The queue to be Walker Cup captain hardly snakes round the block but Martin Slumbers, the chief executive of the Royal & Ancient, is confident they won’t have to dip into the professional ranks to find future skippers.
Craig Watson, the former Amateur champion, was recently unveiled as the Great Britain & Ireland captain for the 2017 match with the USA and even the East Renfrewshire veteran suggested that the R&A may have to start pondering the pros a few years down the line as the career amateur continues to become a thing of the past.
In the build up to last September’s contest at Lytham, Gary Wolstenholme, GB&I’s leading points scorer in the biennial bout, salivated at the notion of Colin Montgomerie or Padraig Harrington, two redoubtable campaigners with five Walker Cup appearances between them during their days in the unpaid ranks, leading a GB&I side. “The interest in the Walker Cup would be through the roof,” Wolstenholme suggested.

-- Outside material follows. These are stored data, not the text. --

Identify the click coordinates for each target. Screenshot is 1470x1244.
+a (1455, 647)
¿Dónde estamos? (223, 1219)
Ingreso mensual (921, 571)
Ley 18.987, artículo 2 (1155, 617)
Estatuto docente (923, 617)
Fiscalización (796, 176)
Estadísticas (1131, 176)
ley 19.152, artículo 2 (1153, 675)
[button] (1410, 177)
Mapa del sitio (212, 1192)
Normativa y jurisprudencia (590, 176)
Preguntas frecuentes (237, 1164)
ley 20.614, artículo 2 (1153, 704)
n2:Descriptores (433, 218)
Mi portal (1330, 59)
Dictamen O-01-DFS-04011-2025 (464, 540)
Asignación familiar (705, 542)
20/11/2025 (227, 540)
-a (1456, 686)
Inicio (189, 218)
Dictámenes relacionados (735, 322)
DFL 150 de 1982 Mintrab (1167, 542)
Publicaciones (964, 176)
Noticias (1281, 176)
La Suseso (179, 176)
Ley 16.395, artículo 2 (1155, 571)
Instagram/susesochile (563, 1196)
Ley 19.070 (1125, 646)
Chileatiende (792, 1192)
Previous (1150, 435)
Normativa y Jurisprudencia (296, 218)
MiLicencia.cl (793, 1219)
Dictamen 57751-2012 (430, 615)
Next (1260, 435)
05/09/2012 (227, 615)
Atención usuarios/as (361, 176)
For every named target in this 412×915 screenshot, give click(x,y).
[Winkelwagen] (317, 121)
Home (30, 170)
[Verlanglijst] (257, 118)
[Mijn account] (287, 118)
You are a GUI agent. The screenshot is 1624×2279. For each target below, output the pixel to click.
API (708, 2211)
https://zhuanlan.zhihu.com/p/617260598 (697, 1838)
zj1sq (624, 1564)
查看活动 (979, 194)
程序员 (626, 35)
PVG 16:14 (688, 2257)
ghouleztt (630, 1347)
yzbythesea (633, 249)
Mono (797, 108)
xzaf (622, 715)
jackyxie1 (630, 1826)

Of course, the transatlantic tussle, and all its amateur dramatics, remains a magical event in its own right and Slumbers is keen to preserve the status quo. “The way the game has evolved over the last 20 years, there's a smaller and smaller pool of amateurs who are eligible to be captain,” he said. “I think we would like to stay with an amateur captain in the Walker Cup, and we've talked to a couple of other players who are still amateurs about bringing them forward in terms of their ability and the skills to captain. I think we've got a pipeline. As long as we can stay with suitably skilled and qualified amateurs, that's the way we want to go. Pádraig and Colin would be very good leaders of men, but I don't think we need to go that far.”